Closed MarcSpeckmann closed 5 months ago
Attribute | Dask | PySpark |
---|---|---|
Reputation (GitHub stars) | 10,3k | 33,8k |
Language | Python | Scala (Supports Python and R ) |
Ecosystem | Component of python. Couples and enhances numpy, pandas etc. | Own ecosystem. Integrates with other Apache projects. |
Created | 2014 | 2010 |
Scale | Single node to thousand-node clusters | Single node to thousand-node clusters |
Scope | Business intelligence, scientific and custom situations | Business intelligence (e.g. SQL and lightweight machine learning) |
Machine learning | Scikit-learn, XGBoost, dask-ml | Spark MLLib (only easy to implement algorithm), preferable to use other JVM based library |
DataFrame | Reuses the Pandas API and memory model. No SQL and query optimizer. Random access, pandas index operations | Own API and memory model, implements big SQL subset, high level optimizer for queries |
Graphs | Not supported | GraphX library |
Arrays | Fully supports numpy scalable multi-dimensional arrays | No native multi-dimensional arrays. 2D arrays in MLLib |
Custom parallelism | Arbitrary task graphs for non standard collections | Composes computations out of their high-level primitives (map, reduce, groupby, join, …) |
Lightweight, interoperates with other technologies | All-in-one solution | |
Cluster | Native Slum support | Can run on Slurm |
Sources: Dask documentation
@XxHalbfettxX Thanks Marc, can you please provide a table with the best option for each of our modules?
Module | Choice | Reason Dask | Reason PySpark |
---|---|---|---|
app_logger | Doesn't matter | Python logging module | Log4J from PySpark context |
check_results | Doesn't matter | ||
cols_grouping | Dask | DBSCAN native sklearn | Not included in MLLib, extern implementation needed |
dataset_clustering | Dask | DBSCAN native sklearn | Not included in MLLib, extern implementation needed |
ed_twolevel_rahas_features | |||
end_to_end_eds | |||
extract_labels | |||
generate_raha_features | |||
saving_results |
I find it a bit difficult to create the table for each module. For some modules there are obvious differences, but for most of them I can't really write anything because a lot of tasks can be solved with pyspark as well as with dask. At least I think it can be solved with both. There I lack the experience to say if the spark dataframe is better/efficient than the implementation of dask.
@XxHalbfettxX Thanks Marc.
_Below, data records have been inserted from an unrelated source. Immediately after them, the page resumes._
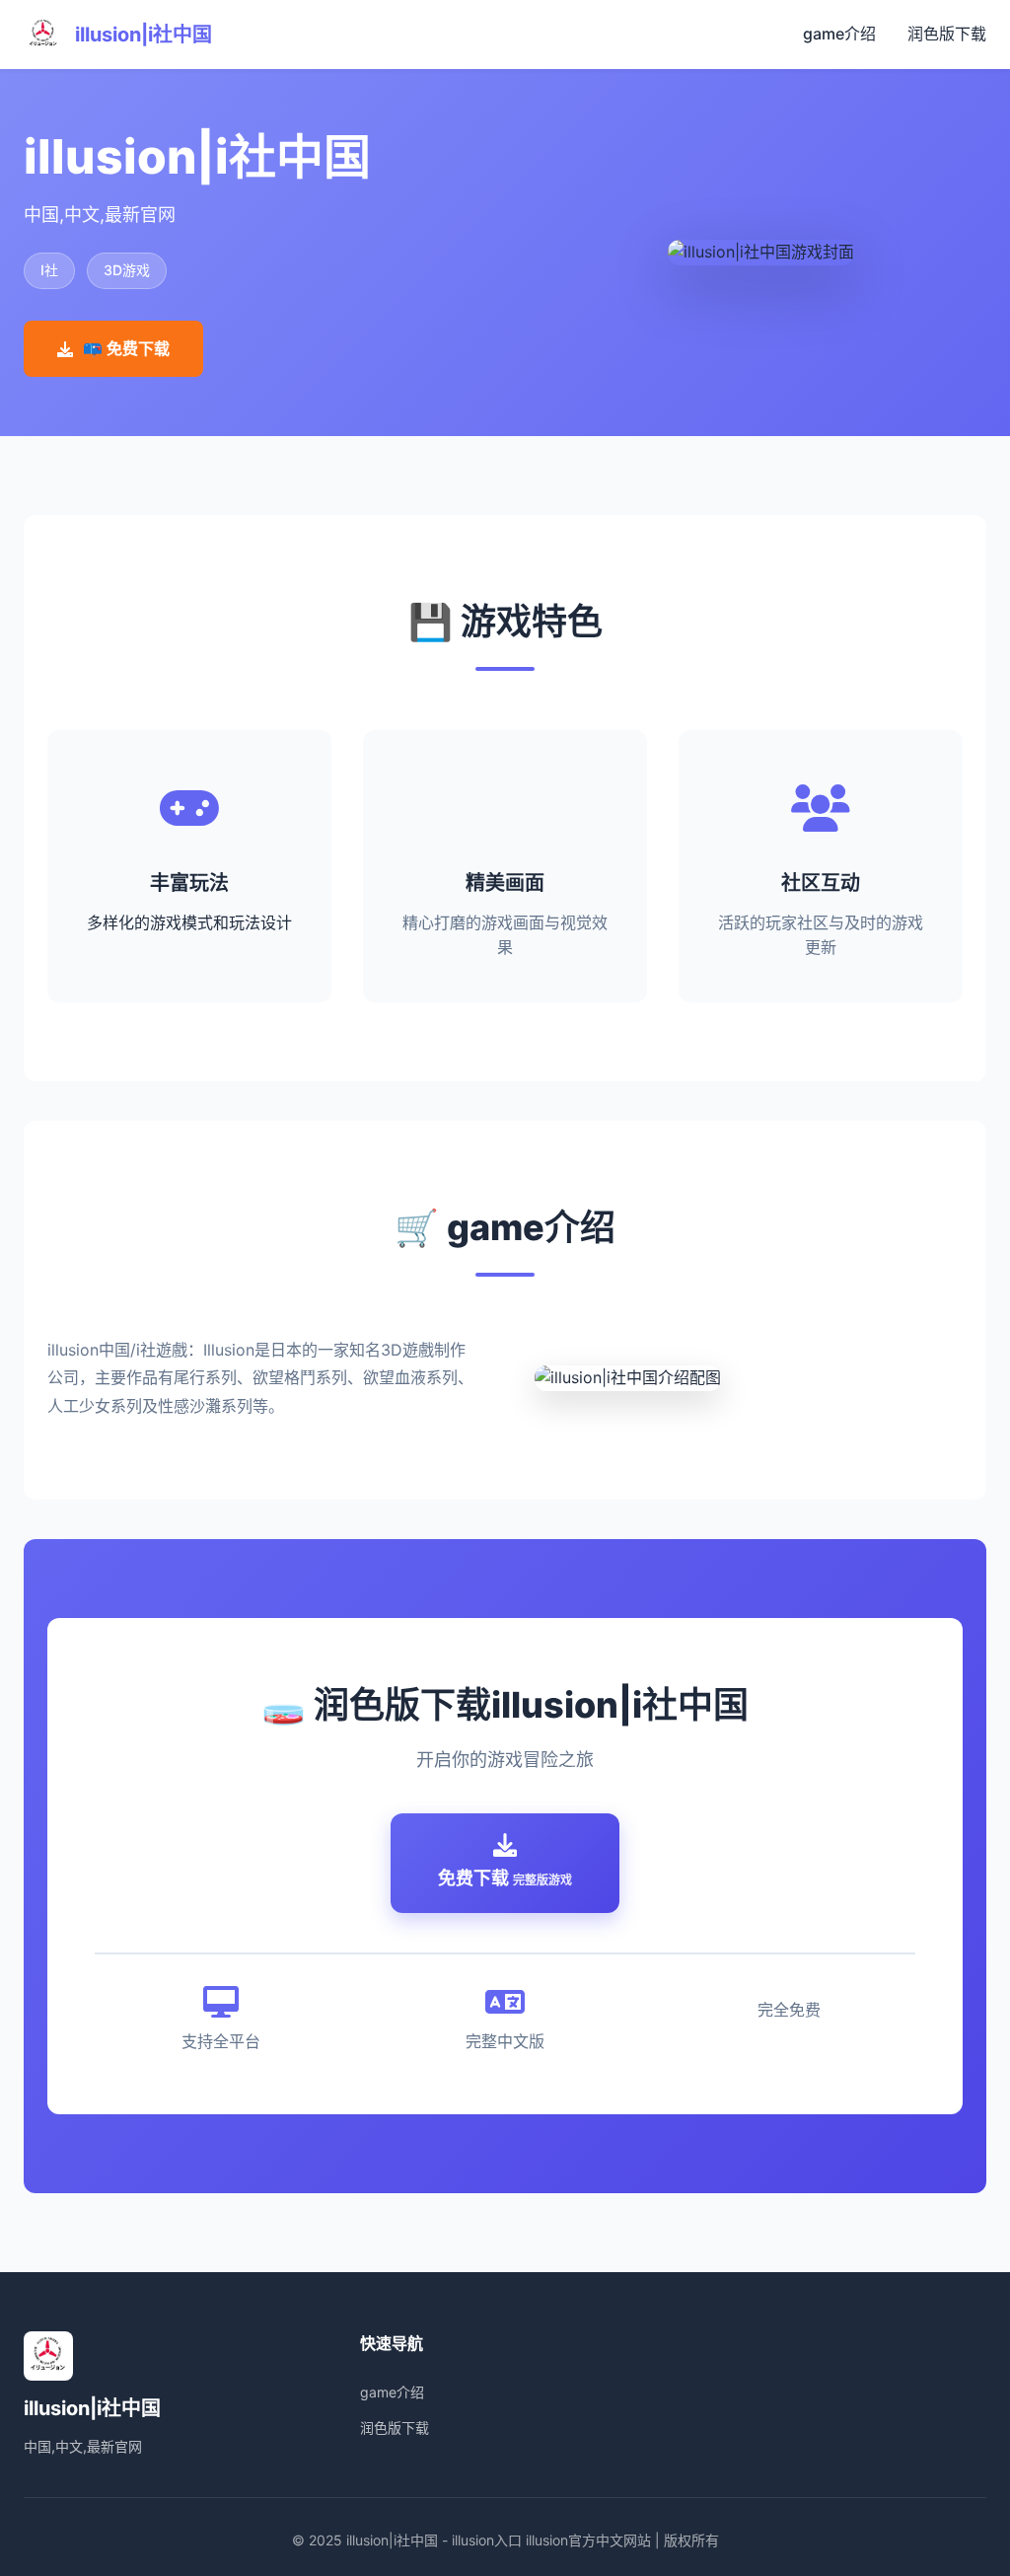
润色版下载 (946, 33)
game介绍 (839, 33)
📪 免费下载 (126, 348)
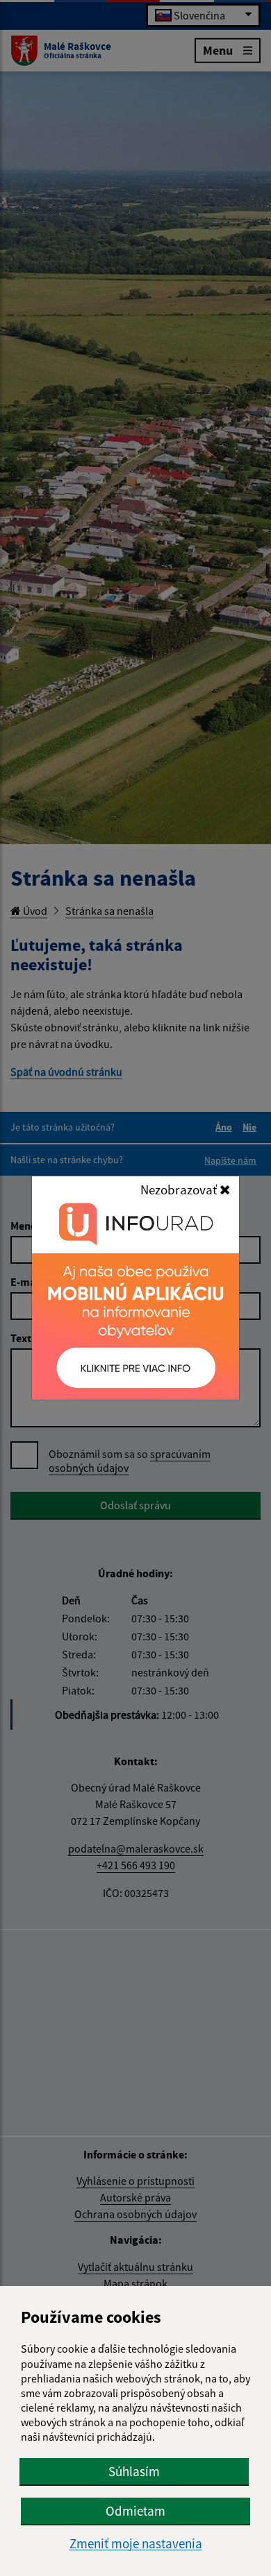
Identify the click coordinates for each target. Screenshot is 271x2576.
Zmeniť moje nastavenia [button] (135, 2543)
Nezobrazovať (180, 1189)
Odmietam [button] (135, 2510)
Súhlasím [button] (134, 2471)
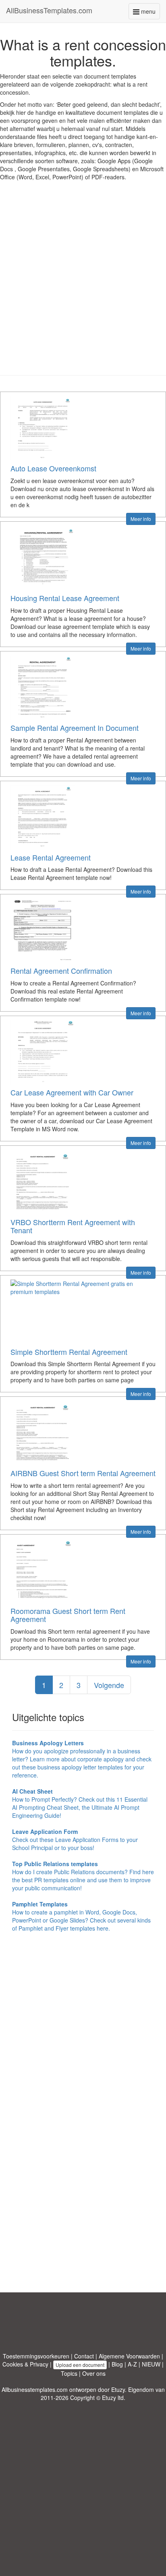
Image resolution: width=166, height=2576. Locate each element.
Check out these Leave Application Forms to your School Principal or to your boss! (75, 1839)
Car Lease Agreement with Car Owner (71, 1092)
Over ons (94, 2373)
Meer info (141, 518)
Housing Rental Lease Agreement (64, 598)
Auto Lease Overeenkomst (53, 468)
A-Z (132, 2364)
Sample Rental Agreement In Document (74, 727)
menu (149, 13)
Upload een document (80, 2364)
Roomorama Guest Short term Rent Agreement (67, 1614)
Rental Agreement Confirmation (61, 970)
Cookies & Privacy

Let's look at it in other directions. Think about each module, and what we keep in the memory. For example, for generating features before classification, we keep all features of all tables into memory. When we want to talk about a whole data lake, which one makes sense to use? PySpark DataFrames? or Dask DataFrames? or even Pandas? Or even we can omit storing data in memory... For your computations, you can think about GitTables, and think about the statistics that we can see there, like the number of tables, rows, and columns. We don't need a very accurate estimate, we just need to know which one performs better.
Also, another direction is the speed of calculations. Which one is better than the other when we have a massive or small lake? You do not need to do tests. You can just report the results of your reading process.
I add some resources here. You can also share your references as you did for Dask website.
https://www.dominodatalab.com/blog/spark-dask-ray-choosing-the-right-framework
https://medium.com/geekculture/dask-or-spark-a-comparison-for-data-scientists-d4cba8ba9ef7
Creating a pros and cons list for each of these packages. The list should help to decide which of the two is better suited to scale the project.